Integrating Alpie: Notes from Wiring a Reasoning Model into a Forensic Product
We integrated Alpie's alpie-32b reasoning model to power token narrative summaries on Intel Maps.
Here's the integration writeup — the production gotchas, the cost shape, and where reasoning models
actually earn their compute in a forensic stack.
Most "AI" features in crypto products are an OpenAI key, a system prompt, and a thin wrapper. We tried that first. It was fine, the way a microwave dinner is fine. The summaries it produced were structurally correct — "this token has X holders, the top cluster controls Y percent, here are the relevant infrastructure addresses" — and structurally generic. They read like the same model writing about every token, because they were.
The interesting thing happened when we swapped the backend to Alpie's
alpie-32b, a reasoning model exposed via an OpenAI-compatible endpoint at
api.169pi.com/v1. The output got tangibly better at the kind of synthesis we care about: noticing
that two surface metrics contradicted each other, weighing the relative importance of cluster size vs. KOL
overlay, flagging the one anomaly in an otherwise clean read. That is what reasoning models are supposed to do,
and on a forensic dataset they actually do it.
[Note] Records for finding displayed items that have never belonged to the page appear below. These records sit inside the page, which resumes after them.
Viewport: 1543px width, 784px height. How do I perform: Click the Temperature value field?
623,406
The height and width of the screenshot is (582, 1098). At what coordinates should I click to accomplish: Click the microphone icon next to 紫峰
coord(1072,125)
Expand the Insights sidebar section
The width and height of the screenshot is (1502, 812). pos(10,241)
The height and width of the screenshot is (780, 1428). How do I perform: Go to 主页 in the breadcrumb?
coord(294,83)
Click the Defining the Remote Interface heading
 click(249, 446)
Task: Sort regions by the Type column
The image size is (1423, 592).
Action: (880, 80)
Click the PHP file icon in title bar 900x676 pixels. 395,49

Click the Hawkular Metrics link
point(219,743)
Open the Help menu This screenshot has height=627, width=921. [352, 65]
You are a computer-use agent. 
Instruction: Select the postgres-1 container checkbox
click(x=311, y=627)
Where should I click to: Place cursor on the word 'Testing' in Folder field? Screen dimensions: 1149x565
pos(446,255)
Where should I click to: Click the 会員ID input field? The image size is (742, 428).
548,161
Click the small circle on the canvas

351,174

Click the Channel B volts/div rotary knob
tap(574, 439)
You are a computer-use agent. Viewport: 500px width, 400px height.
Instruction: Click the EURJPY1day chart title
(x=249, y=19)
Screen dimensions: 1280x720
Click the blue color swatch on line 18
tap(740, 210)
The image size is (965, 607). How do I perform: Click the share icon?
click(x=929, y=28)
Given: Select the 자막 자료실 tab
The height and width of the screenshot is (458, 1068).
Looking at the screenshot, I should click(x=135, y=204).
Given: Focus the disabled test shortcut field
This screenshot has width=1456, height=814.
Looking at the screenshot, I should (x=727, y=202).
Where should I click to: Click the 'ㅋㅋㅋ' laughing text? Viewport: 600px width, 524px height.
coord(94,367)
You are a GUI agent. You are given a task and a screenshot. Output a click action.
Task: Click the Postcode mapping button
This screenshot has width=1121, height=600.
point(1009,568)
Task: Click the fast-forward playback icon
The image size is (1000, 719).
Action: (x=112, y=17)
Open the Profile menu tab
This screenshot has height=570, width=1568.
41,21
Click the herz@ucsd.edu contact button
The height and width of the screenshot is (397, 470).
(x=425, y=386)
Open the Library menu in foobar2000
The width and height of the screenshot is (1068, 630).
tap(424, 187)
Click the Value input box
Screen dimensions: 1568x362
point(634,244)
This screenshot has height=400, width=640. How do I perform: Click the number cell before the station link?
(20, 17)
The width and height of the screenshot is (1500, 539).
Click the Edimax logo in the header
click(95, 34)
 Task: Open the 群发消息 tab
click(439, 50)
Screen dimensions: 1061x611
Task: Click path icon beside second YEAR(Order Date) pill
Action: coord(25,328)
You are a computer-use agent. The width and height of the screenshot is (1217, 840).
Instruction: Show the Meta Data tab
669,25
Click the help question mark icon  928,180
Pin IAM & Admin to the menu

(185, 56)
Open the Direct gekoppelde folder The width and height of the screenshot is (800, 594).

This is the writeup of what the integration looked like end to end — what worked, what broke in production, and where a reasoning model earns its (meaningfully larger) compute cost.
Why we tried it
Three reasons, in honest order:
- Cost. The pricing was meaningfully lower per million output tokens than the equivalent-tier OpenAI or Anthropic model. For a feature that runs on every token-detail view in our app, the unit economics matter.
- OpenAI compatibility. The endpoint is drop-in for any client that speaks the OpenAI chat-completions schema. Migration was a single environment variable swap and a model-name change, not a rewrite.
- It is genuinely a reasoning model. The output quality on multi-step synthesis tasks is in a different category from a non-reasoning model of similar nominal size, and the use case — "given these forensic signals, write the verdict" — is exactly the synthesis problem reasoning models solve.
The integration, in code
The full wiring is roughly thirty lines. Anyone who has integrated an OpenAI-compatible endpoint before will recognize the shape:
import httpx, os
client = httpx.Client(
base_url=os.environ.get("ALPIE_BASE_URL", "https://api.169pi.com/v1"),
headers={"Authorization": f"Bearer {os.environ['ALPIE_API_KEY']}"},
timeout=60.0, # important — see gotchas
)
def summarize_token(token_data: dict) -> str:
resp = client.post("/chat/completions", json={
"model": "alpie-32b",
"messages": [
{"role": "system", "content": SYSTEM_PROMPT},
{"role": "user", "content": render_token_brief(token_data)},
],
"max_tokens": 1600, # also important
"temperature": 0.4,
})
resp.raise_for_status()
return resp.json()["choices"][0]["message"]["content"]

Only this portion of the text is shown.